The Supreme Court is said to be close to a decision on the future of one provision of the Voting Rights Act that could simplify elections, speed up the unreasonably long process of redistricting, and reduce government expense in nine state’s where the provision is applied – including Mississippi. Adopted by Congress during the height of the American civil rights struggle, Section 5 of the 1965 Voting Rights Act identified states and localities with a history of race-based voter discrimination and mandated that those “covered jurisdictions” must obtain federal approval or “preclearance” from the U.S. Justice Department before making changes to any state or local voting laws or districts. Without question, at the time Section 5 was adopted in 1965, Mississippi’s track record on civil rights in general and voting rights in particular was nothing short of abysmal and shameful.
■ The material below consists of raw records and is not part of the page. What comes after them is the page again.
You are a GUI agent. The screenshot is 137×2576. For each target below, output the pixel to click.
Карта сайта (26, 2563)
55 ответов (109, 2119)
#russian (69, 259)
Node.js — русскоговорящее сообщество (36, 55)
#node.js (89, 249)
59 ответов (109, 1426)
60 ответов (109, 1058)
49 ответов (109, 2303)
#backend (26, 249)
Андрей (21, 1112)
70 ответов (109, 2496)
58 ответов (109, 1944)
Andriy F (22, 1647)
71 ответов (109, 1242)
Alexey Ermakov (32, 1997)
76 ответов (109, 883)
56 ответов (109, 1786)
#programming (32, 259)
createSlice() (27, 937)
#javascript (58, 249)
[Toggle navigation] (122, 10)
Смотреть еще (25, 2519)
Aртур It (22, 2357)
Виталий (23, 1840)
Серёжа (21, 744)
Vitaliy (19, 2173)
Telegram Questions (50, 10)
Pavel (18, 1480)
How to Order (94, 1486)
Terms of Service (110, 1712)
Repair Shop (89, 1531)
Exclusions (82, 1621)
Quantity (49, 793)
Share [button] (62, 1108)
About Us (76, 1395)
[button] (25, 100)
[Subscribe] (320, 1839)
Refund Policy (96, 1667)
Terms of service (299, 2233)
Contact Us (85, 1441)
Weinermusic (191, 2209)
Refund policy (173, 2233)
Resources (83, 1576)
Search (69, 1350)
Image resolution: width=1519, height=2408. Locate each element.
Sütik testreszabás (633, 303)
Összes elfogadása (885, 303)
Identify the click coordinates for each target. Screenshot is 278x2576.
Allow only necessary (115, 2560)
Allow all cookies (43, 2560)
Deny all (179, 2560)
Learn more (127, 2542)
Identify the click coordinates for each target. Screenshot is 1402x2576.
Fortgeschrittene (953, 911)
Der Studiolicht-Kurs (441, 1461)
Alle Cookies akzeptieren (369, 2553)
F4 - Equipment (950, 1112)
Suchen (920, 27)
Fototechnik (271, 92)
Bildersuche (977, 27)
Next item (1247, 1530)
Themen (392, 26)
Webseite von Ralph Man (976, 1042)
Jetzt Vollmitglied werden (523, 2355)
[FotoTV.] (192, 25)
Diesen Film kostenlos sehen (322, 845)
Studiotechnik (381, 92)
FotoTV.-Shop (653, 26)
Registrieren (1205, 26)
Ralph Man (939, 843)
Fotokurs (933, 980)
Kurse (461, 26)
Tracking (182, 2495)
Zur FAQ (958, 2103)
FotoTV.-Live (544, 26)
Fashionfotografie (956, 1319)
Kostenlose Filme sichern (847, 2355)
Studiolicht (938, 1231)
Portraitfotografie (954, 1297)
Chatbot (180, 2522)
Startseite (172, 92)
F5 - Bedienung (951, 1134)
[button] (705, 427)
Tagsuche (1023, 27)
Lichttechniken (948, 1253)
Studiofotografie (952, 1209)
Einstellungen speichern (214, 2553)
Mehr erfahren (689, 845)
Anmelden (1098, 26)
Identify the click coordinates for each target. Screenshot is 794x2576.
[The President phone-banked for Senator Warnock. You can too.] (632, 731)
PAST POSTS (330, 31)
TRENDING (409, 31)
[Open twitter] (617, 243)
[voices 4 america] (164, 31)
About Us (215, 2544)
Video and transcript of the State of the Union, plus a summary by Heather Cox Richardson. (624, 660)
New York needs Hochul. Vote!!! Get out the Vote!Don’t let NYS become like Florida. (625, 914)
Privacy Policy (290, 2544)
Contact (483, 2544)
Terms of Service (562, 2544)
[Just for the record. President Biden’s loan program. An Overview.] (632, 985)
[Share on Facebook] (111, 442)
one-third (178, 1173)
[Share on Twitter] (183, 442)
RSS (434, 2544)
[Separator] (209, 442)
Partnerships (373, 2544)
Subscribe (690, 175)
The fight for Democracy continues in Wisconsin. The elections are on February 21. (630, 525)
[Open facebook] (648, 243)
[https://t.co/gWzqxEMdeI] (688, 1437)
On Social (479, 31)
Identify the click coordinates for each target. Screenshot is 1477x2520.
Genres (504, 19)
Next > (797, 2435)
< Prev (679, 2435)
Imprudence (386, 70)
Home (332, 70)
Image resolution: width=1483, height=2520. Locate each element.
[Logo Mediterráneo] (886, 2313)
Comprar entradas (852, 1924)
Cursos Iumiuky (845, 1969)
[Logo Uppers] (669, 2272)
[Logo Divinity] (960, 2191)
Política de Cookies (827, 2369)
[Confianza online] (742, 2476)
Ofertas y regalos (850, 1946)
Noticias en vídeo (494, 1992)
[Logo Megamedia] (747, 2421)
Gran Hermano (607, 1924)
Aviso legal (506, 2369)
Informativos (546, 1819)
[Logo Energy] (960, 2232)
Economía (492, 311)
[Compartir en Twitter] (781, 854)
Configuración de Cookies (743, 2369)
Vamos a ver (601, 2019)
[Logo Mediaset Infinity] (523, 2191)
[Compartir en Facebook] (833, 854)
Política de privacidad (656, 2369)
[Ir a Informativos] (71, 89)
But that was almost a half-century ago and times have changed in Mississippi.
The Voting Right Act provided extensive federal oversight of elections administration in states with “a history of discriminatory voting practices” (which the act specified as the ‘covered jurisdictions’) and despite the passage of 48 years, the highest percentage of black voters in the country, and the largest number of black elected officials of any state in the union, Mississippi election law changes are still subject to federal preclearance — just as they are in the rest of the “covered jurisdictions.”
The nation’s highest court is considering the case of Shelby County, Ala., which is arguing that the preclearance requirement encroaches on state’s rights and that preclearance can no longer be demonstrated to be necessary to assure fair elections in Alabama.
In 2009, Chief Justice John Roberts indicated that the court’s conservative majority might consider narrowing or eliminating Section 5 when he wrote in the Northwest Austin Municipal Utility District case out of Texas: “Things have changed in the South. Voter turnout and registration rates now approach parity. Blatantly discriminatory evasions of federal decrees are rare. And minority candidates hold office at unprecedented levels.”